Damien McCallion, who oversees vaccination roll out, said the HSE will be taking from the experience of the United States and other countries where it has been rolled out.

Asked about the high levels of infection among primary school children Dr Colm Henry, HSE chief clinical offer said that for the greater part they pick up the virus from households and not school.

“There are some instances of children getting it as school but since September as the spread of infection increased in older age groups they were infected in houses.

“Fortunately it’s an age group in which serious illness is quite rare,” he said.

The HSE briefing was told today that the number of Covid-19 patients in hospital has dipped below 600 and now stands at 598 with 126 in intensive care. Another 300 are getting advanced breathing support in other wards.

Mr Reid said the Covid-19 hospital numbers were a “slight come down, which is welcomed, but still extremely high”.

There are 5,800 healthcare workers out because of Covid-19 – the highest since January putting another strain on services.

Mr Reid said the aim is to increase the number of booster vaccines administered to around 270,000 people a week.

It is working to increase the number of staff involved in delivering the vaccines.

Some centres will offer limited walk-in appointments to healthcare workers and people in their sixties who are eligible – having been fully vaccinated for at least five months .

People should check the HSE website for the location and times when walk ins without an appointment are allowed.

Mr McCallion said 85pc of the over-80s have had a booster shot, 60pc of the 70-79 year olds and 10pc of people in their 60s.

Some 84pc of people in nursing homes over 60 have had a booster and 51pc of healthcare workers.

Among the people with very weakened immune system coverage is at 74pc.

They will be begin to offer vaccines to people with underlying conditions from next week.

Commenting on the pressures on the Covid-19 testing system – which has led delays for people trying to book online – Mr McCallion said there were almost one million tests carried out the last six or seven weeks

“I do acknowledge there are people having to wait for tests and it’s an anxious time having to do,” he said.

He again appealed to people with symptoms to self isolate and seek a test.

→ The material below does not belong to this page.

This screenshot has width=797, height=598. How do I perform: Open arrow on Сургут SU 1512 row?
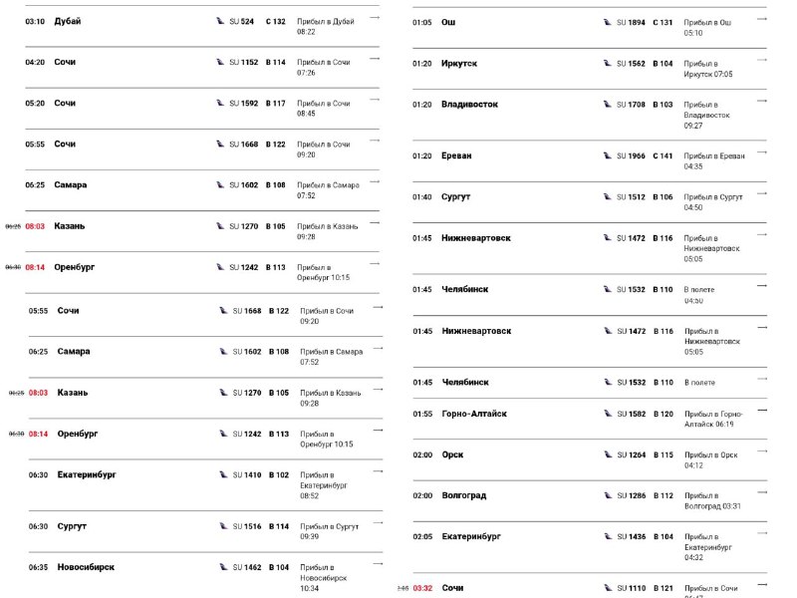click(762, 193)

He said more staff are being redeployed to take swabs and the Defence Forces are also involved.

It is planned to open more clinics in the Midlands and the east of the country as well as step up mobile units.

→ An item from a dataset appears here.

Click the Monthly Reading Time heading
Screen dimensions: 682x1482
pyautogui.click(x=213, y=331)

Some 97pc of people referred for tests by the GPs or people who are close contacts get a test on the day or next day, he added.

Private companies in Dublin, Cork and Shannon airports are providing 3,000 tests a day for the HSE.

HSE chief operations officer, Ann O Connor, said there has been a fall in patients attending emergency departments.

Some people are “voting with their feet” and not presenting due to the Covid crisis.

It means there are also fewer people waiting for a bed on trolleys.

However, 263 waiting list patients had their procedures cancelled between November 14 and 21, she said.

This does not reflect the true scale of patients being put on hold because hospitals would also have opted not to book people in because of the lack of intensive care beds.

She said when this phase of the crisis passes waiting list more patients will be on lists and waiting longer.